At the North-South Ministerial Council in May 2026, it emerged that the Government is to fund a new air route linking Dublin Airport with the City of Derry Airport.
The North-South Ministerial Council (NSMC) published the communiqué of its plenary meeting on 11 May 2026, confirming support for a Public Service Obligation (PSO) air service between Dublin Airport and City of Derry Airport.
The Irish Government announced funding for the route in November 2025. The NSMC statement re-affirms the joint commitment and sets a launch target of late 2026.
The service is expected to run at least twice daily and is to be tendered under EU PSO rules, with subsidy designed to guarantee frequency on route which may not be commercially profitable.
For business travellers, the 45-minute flight will cut journey times compared with a three-hour road trip and provide a same-day return option that rail cannot yet match.
The connection is also seen as an important symbol of the Shared Island agenda, enhancing economic ties and labour mobility between the North and the Republic.
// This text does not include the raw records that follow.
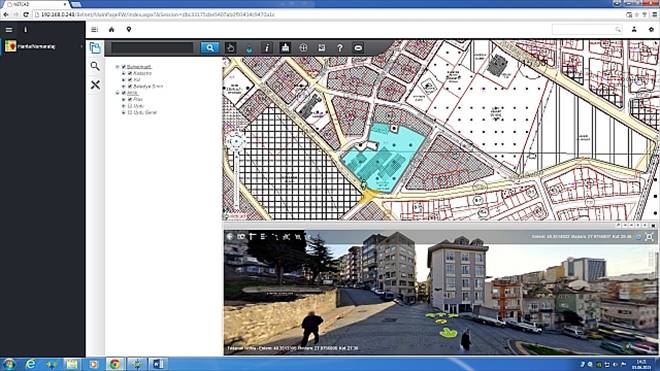Uncheck the Kadastro layer checkbox
660x371 pixels.
pyautogui.click(x=130, y=73)
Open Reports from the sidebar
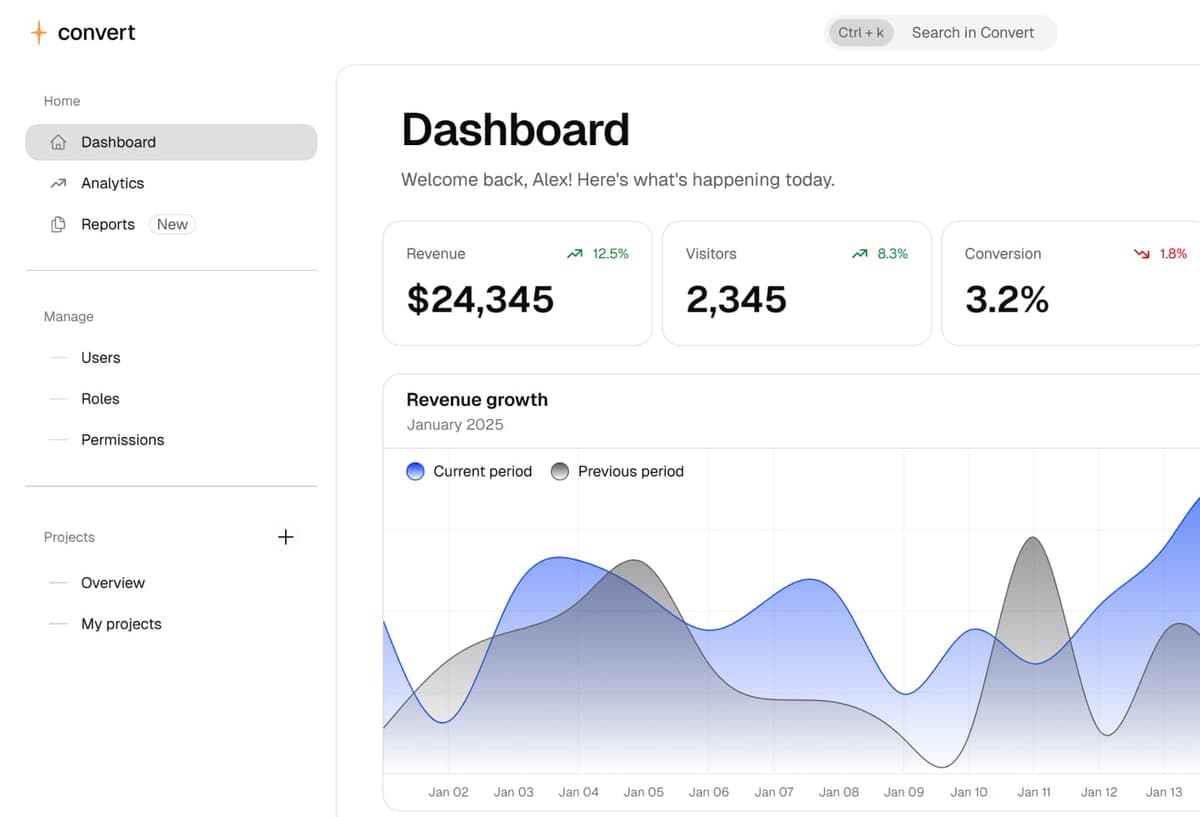This screenshot has height=817, width=1200. [x=107, y=224]

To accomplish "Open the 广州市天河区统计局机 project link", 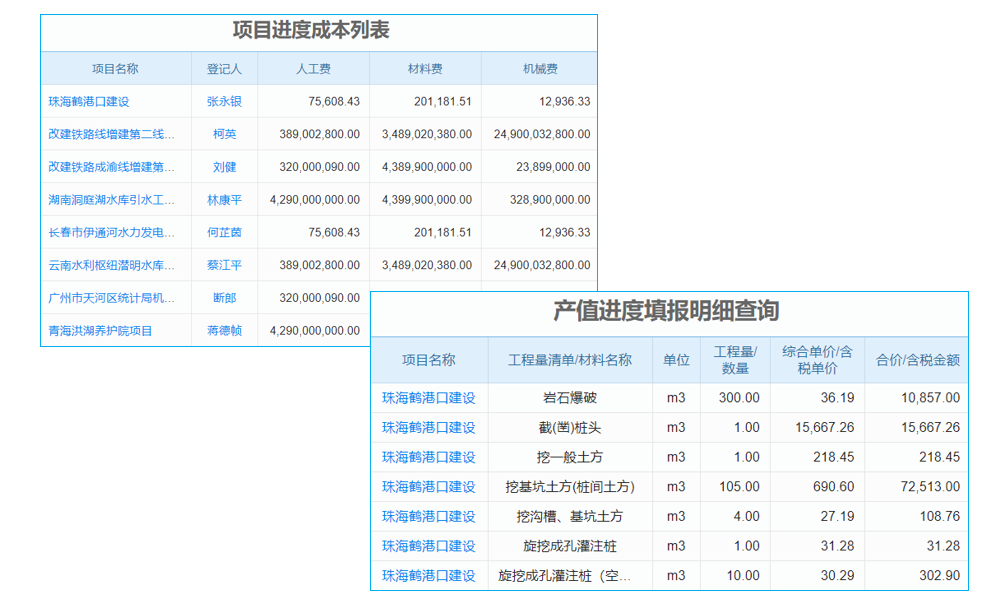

If confirmed, the route will mark the third domestic route on this island, with Dublin Airport already offering flights to Kerry and Donegal. However, the Dublin-Kerry route is no longer run under the aegis of the PSO scheme, with Ryanair operating the route on a for-profit basis.
The PSO scheme once funded regional routes connecting Dublin to Cork, Waterford, Derry, Donegal, Galway, Sligo, and Kerry, but post-Great Recession austerity measures prompted the governments of Brian Cowen and Enda Kenny to significantly reduce spending on the scheme.
The cuts in funding were also enabled by a significant increase in the State’s road infrastructure capacity throughout the mid-2000s, which made Cork, Waterford, and Galway in particular more accessible from Dublin via road.
It is not yet clear which airline will operate the route.